Reducing Tubing Failures in Wolfberry Wells
Michael Beggs COG Operating
Abstract
Reducing tubing failures in Wolfberry wells is a main priority for COG Operating. A study was performed that placed boronized tubing across failure points. An in depth look at the boronized tubing process is reported, and the EndurAlloy benefits are discussed. Failure rates were calculated before and after the installs. A 28% reduction in failure rates was found and associated savings are reported in the paper.
Introduction
COG Operating is a Permian Basin operator based in Midland with over 1,600 wells in the Wolfberry play. Concho’s acreage is in the Midland Basin stretching south of Midland to the cities of Crane and Rankin. The acreage covers parts of Midland, Ector, and Upton counties.
Figure 1: Basin Map
Operators call the producing interval from the Spraberry formation down to the Wolfcamp, the Wolfberry play. The typical Spraberry depth is around 7,000 feet and the Wolfcamp can be as deep as 10,500 feet. The wells are usually drilled in about 14 days. Pay intervals are picked and up to 11 stages are perforated. These wells are fracture stimulated using approximately 100,000 pounds of proppant
and 3,200 barrels of fluid per stage. Frac gradients average from .85 psi/ft in the Wolfcamp to .5 psi/ft in the Spraberry. Because of this, the required frac rate in the Wolfcamp is 70 bpm and 40 bpm in the Spraberry. The average frac is 9-‐11 stages and takes approximately 2 days to complete. The stages are separated by plugs and are drilled out after the frac to prepare for production. Producing a well with over 3,500 feet of pay interval can be very challenging.

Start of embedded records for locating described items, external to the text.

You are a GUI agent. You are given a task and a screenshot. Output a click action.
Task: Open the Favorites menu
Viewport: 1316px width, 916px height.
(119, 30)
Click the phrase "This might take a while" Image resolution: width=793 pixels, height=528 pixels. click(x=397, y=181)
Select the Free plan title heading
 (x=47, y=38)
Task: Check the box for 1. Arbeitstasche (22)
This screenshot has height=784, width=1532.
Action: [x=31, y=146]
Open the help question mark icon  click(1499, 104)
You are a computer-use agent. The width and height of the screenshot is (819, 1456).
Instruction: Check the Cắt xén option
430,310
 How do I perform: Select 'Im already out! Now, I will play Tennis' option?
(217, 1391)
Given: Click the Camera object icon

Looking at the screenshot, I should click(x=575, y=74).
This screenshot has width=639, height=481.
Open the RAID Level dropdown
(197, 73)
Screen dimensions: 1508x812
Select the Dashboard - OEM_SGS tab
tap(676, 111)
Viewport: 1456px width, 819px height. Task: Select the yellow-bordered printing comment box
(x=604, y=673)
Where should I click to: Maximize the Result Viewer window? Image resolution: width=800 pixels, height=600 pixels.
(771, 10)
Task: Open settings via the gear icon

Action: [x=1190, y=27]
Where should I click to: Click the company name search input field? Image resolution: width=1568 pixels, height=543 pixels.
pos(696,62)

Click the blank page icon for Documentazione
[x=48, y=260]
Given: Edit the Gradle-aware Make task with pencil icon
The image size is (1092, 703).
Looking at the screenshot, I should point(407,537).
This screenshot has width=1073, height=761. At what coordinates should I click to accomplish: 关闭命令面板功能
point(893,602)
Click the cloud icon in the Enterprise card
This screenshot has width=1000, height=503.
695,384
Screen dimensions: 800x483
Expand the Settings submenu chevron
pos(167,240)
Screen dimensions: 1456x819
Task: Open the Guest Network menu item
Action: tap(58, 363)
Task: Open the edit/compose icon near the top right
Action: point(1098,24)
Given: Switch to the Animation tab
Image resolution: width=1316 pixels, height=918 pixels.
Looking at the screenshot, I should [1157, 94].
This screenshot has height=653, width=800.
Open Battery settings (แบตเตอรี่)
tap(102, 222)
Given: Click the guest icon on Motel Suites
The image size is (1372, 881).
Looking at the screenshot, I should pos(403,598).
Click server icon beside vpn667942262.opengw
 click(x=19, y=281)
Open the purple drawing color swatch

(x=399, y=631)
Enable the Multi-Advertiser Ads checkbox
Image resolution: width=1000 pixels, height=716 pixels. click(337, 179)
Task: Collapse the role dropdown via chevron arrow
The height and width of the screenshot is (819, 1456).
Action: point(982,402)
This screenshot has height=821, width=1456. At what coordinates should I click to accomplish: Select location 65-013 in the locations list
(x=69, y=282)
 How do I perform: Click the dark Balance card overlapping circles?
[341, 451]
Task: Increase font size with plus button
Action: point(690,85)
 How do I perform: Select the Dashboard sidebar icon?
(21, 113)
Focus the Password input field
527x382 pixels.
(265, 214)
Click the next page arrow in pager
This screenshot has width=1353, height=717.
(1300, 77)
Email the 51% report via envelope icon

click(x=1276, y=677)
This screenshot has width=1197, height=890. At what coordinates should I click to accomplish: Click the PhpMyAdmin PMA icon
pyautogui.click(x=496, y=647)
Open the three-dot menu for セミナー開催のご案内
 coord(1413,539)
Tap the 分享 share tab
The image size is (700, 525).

Figure 2: Midland Basin Stratigraphic Map
One challenge facing operators is tubing failures. COG’s Wolfberry target total failure rate for 2012 was .33 f/w/y. The failure rate calculation is shown in Equation 1.
Equation 1:
f/w/y = (number of failures)/(number of wells)/(1 year)
Tubing failures made up about half of the total. In one specific area the tubing failure rate for 2012 averaged .41 f/w/y. There are several factors that make tubing failures detrimental.
• More costly than pulling for a rod part or pump problem • Take longer to repair resulting in more deferred production and rig costs • Tripping tubing can be operationally challenging
The 2012 average cost to repair a hole in tubing was over $36,000. Because these failures are so costly, COG is committed to find a solution to make a drastic reduction in the failure rate.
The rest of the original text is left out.